I love the display on my 2nd Gen 7" Fire HD.....do you think that this one will be lower quality? I'm very happy with that. (Dont remember that one's ppi)

Also, any idea if the cases for the 8" Fire HD 2015 will fit this new one? Is the frame the same?

Thanks.

**Update** Looking thru cases online I just saw one that specifically says it does NOT fit the 2016.


----------



## mish (Jun 27, 2011)

Does anyone know if the $90 price is just a pre-order price or will it stay that way after release on 9/21?


----------



## jkingrph (Jun 10, 2012)

Notices said it was shipping Sept 21, I went ahead and ordered one and it shipped yesterday for delivery on Sept 21.


----------



## Lursa (aka 9MMare) (Jun 23, 2011)

Mine came today and so far, so good...I like it. Still figuring out a few things. For instance, my 2nd gen Fire HD 7" had a Samsung/Amazon version of Swype for the keyboard and this one doesnt seem to. I checked the keyboard settings and it doesnt seem to be available.

And if anyone has advice on how to move/remove unwanted icons from the  Home screen, please let me know.

But speed and screen resolution are very very nice. Quickly found my 'sepia' setting for Kindle reading.

And bonus...the Finite "Tree of Love" case that I ordered and was scheduled for shipping 9/26-9/30 came today too, early, so I'm all set  

Update: there are several apps, most free, for Swype or similar for the keyboard.

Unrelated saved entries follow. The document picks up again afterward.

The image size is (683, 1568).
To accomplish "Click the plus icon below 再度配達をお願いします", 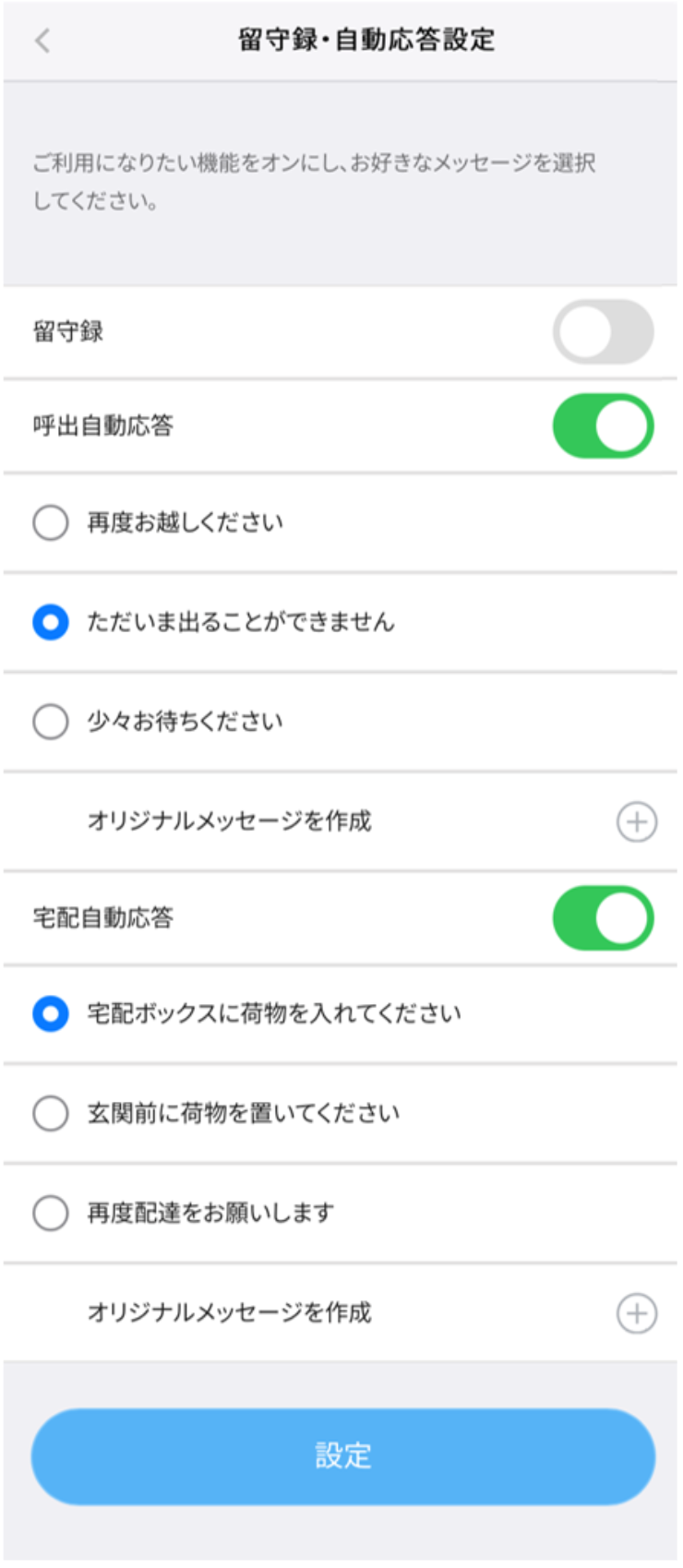I will pos(637,1313).
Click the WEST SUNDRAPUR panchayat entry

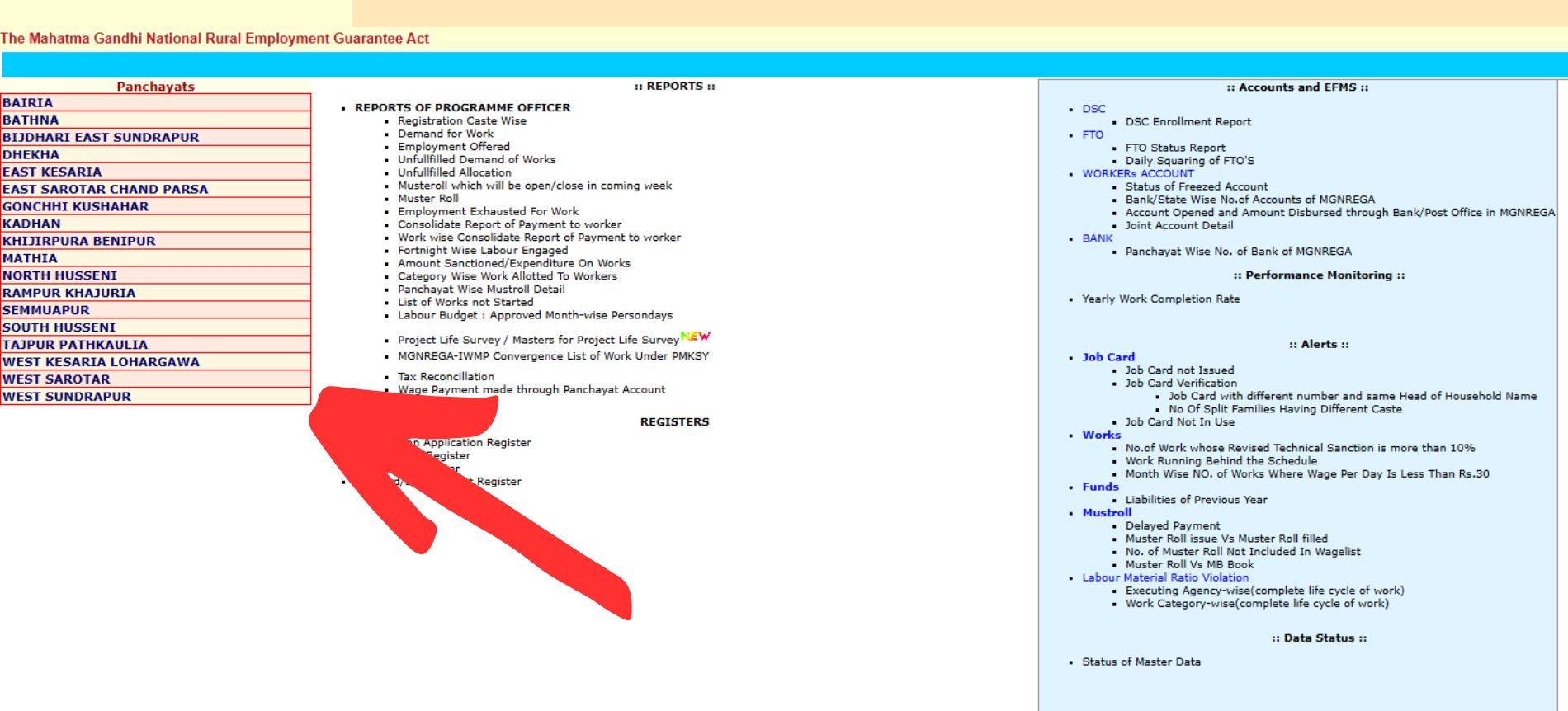click(x=67, y=397)
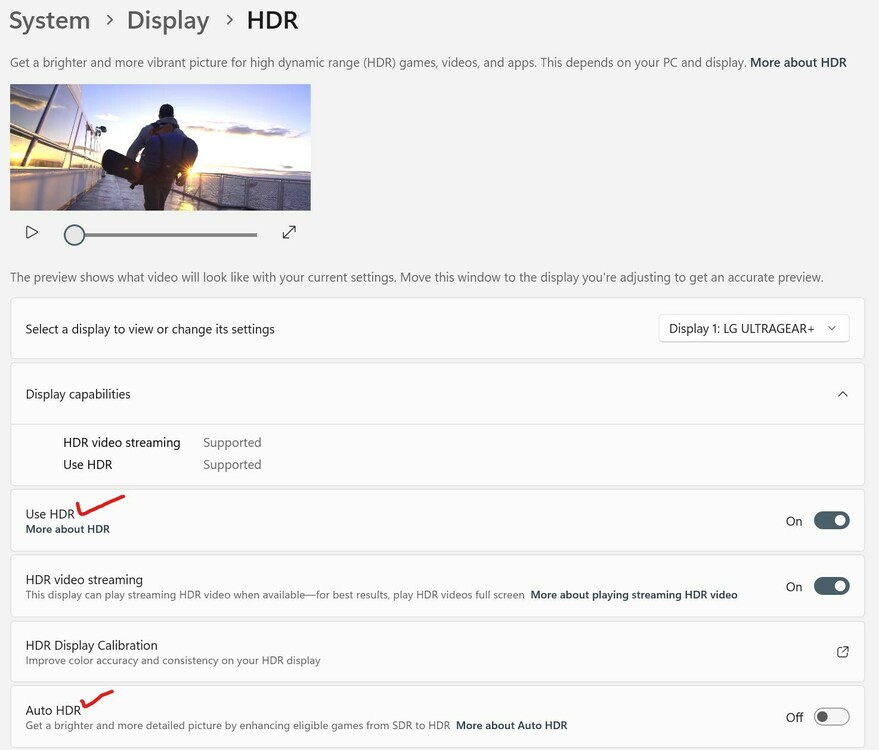Play the HDR preview video

click(31, 232)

I downloaded one that works just fine.


----------



## Scarpad (Apr 25, 2016)

I agree its a nice solid tablet, for the price the screen is fine resolution and image quality, it's not Ipad quality but its only a A$90 tablet and for that price its quite good.
I did'nt like the screen and resolution on the 10" tablet that needs a 1080p screen. I like how they got rid of the Glossy back and put a matte finish that is easier to grip and resists fingerprints.
I put a 128gb card in mine so its quite capable


----------



## jkingrph (Jun 10, 2012)

I wonder when they will release the fire os5.4 that is supposed  to be "coming soon"?


----------



## Gertie Kindle (Nov 6, 2008)

Mine came yesterday. I ordered the blue and they sent me the black. I'm not sending it back for an exchange because I'll be getting that Finite Tree of Life cover. 

I thought it was supposed to put all my games and apps on this one during setup, but it didn't. No big deal. I just took about 10 minutes and downloaded them. I'll have to do the same for my books and audiobooks, I guess.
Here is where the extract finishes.